Sur le plan du récit, Nous se réfère à De l’autre côté du miroir (1871) de Lewis Carrol, avec son allégorie du monde inversé. Il y a d’ailleurs un clin d’œil avec tous ces lapins blancs qu’on voit dès le début.

Film de la semaine: Nous ****

CRITIQUE / S’il y a un réalisateur qui a réussi à battre la malédiction du deuxième film, il s’agit sans contredit de Jordan Peele. Après son puissant et brillant Get Out, Oscar du meilleur scénario 2017, le réalisateur américain hisse la barre encore plus haute avec Nous (Us), un suspense d’horreur brillamment réalisé sur nos peurs les plus profondes, mais qui offre aussi beaucoup de matière à réflexion.

Le long métrage débute en 1986 lorsqu’une petite fille, qui a échappé à l’attention de ses parents, pénètre dans un labyrinthe de miroirs (à la Dame de Shanghaï d’Orson Welles). On ne sait pas trop ce qui s’y passe…

Quelque 30 ans plus tard, Adélaïde (Lupita Nyong’o) revient passer ses vacances à la plage avec son mari et ses deux enfants. De vagues souvenirs et de l’angoisse refont surface. Un soir, une famille de sosies apparaît dans leur allée et commence à les terroriser…

On arrête les frais ici, histoire de ne pas gâcher votre plaisir de cinéphile.

Sur le plan du récit, Nous se réfère à De l’autre côté du miroir (1871) de Lewis Carrol, avec son allégorie du monde inversé. Il y a d’ailleurs un clin d’œil avec tous ces lapins blancs qu’on voit dès le début.

Mais le ballet cinématographique de Jordan Peele se veut autant de références à Welles, à Kubrick qu’à Hitchcock (bien sûr). Ça se voit autant dans les mouvements précis que dans l’utilisation habile des techniques propres à créer une tension de tous les instants (gros plans, bruits dans le hors champ, flashs de retour en arrière, musique anxiogène…).

À l’instar de ces grands cinéastes, c’est toutefois la richesse symbolique qui confère sa force à Nous — et toute notre admiration. 

Bien sûr, on peut simplement se laisser prendre au jeu. D’abord celui du péril en la demeure — la famille est attaquée par des intrus qui tentent de s’introduire (et prendre leur place). 

Puis celui de la partie de cache-cache, qui se transforme en course-poursuite. Le tout empruntant aux codes du film de zombie. Vous n’écouterez plus jamais Good Vibrations des Beach Boys et Fuck Tha Police de NWA de la même façon.

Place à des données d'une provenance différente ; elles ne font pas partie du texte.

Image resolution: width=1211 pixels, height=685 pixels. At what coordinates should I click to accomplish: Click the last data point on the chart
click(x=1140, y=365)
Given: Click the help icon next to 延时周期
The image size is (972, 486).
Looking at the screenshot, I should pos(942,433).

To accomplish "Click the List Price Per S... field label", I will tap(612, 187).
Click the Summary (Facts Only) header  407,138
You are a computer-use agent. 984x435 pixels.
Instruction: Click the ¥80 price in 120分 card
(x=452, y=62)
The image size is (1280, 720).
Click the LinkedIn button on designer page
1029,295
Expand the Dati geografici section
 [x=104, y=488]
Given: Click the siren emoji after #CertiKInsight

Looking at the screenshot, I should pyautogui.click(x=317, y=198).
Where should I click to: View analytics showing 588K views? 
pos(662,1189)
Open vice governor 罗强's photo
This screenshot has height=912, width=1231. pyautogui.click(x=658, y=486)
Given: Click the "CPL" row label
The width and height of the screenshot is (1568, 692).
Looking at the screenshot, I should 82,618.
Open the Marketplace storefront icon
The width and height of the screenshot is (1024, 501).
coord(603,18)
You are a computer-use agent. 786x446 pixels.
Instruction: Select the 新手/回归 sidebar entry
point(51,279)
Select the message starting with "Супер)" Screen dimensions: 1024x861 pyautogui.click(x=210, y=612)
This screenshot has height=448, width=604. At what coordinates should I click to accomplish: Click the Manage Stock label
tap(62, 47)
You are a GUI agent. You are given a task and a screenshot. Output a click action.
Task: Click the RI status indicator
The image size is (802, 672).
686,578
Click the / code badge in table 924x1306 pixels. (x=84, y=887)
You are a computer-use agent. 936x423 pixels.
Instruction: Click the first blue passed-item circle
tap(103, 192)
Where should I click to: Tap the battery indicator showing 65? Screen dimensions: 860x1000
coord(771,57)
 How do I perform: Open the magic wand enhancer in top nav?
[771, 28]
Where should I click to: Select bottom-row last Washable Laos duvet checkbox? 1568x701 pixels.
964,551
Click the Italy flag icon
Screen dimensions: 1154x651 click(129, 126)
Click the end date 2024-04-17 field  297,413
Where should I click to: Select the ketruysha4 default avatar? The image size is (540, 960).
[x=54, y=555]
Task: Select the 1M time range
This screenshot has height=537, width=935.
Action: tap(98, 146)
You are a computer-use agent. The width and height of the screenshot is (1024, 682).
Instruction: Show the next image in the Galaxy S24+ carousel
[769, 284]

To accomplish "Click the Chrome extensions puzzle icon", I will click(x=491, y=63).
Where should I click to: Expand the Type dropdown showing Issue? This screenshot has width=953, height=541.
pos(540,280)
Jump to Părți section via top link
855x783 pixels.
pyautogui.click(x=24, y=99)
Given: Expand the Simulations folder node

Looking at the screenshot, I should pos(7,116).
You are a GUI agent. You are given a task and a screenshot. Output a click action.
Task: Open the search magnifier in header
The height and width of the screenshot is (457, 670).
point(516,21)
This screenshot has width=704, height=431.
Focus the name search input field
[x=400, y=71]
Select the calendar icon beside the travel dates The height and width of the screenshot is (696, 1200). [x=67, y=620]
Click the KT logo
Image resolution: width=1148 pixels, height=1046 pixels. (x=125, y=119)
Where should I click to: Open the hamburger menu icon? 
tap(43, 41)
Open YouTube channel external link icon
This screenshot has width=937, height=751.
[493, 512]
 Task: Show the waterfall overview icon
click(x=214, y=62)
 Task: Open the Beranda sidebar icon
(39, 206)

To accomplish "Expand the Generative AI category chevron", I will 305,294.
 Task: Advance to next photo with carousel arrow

Nous propose une critique implicite du mode de vie américain. Mais pour peu qu’on veuille y réfléchir un peu plus, ces doppelgängers de chaque membre de la famille représentent notre part d’ombre — chacun doit d’ailleurs affronter la sienne. Il offre aussi une réflexion sur les privilèges liés à la naissance. Une personne n’obtient pas les mêmes chances, au départ, si elle naît dans une famille riche ou pauvre…

Plus encore, il met en scène la peur de l’Autre, de l’immigré. Comme le dit le plus jeune de la famille, «ils sont comme nous».

Le tout n’est pas parfait. Il y a, ici et là, quelques petites maladresses. L’humour noir et l’exécution de l’ensemble nous les font bien vite oublier. D’autant que les acteurs sont excellents.

Lupita Nyong’o est aussi bonne en mère terrorisée qu’en double maléfique — chaque acteur joue son «jumeau». Elisabeth Moss, en amie de la famille, offre un jeu halluciné aussi inquiétant que fascinant.

Une brillante réussite, avec un gros punch à la fin et un mur symbolique lourd de sens...

Au générique

Cote : ****

Titre : Nous

Genre : Suspense d’horreur

Réalisateur : Jordan Peele

Acteurs : Lupita Nyong’o, Winston Duke, Elisabeth Moss

Classement : 13 ans +

Durée : 1h56

On aime : la tension soutenue. La réalisation brillante. L’excellente distribution. La richesse symbolique.

On n’aime pas : quelques maladresses scénaristiques.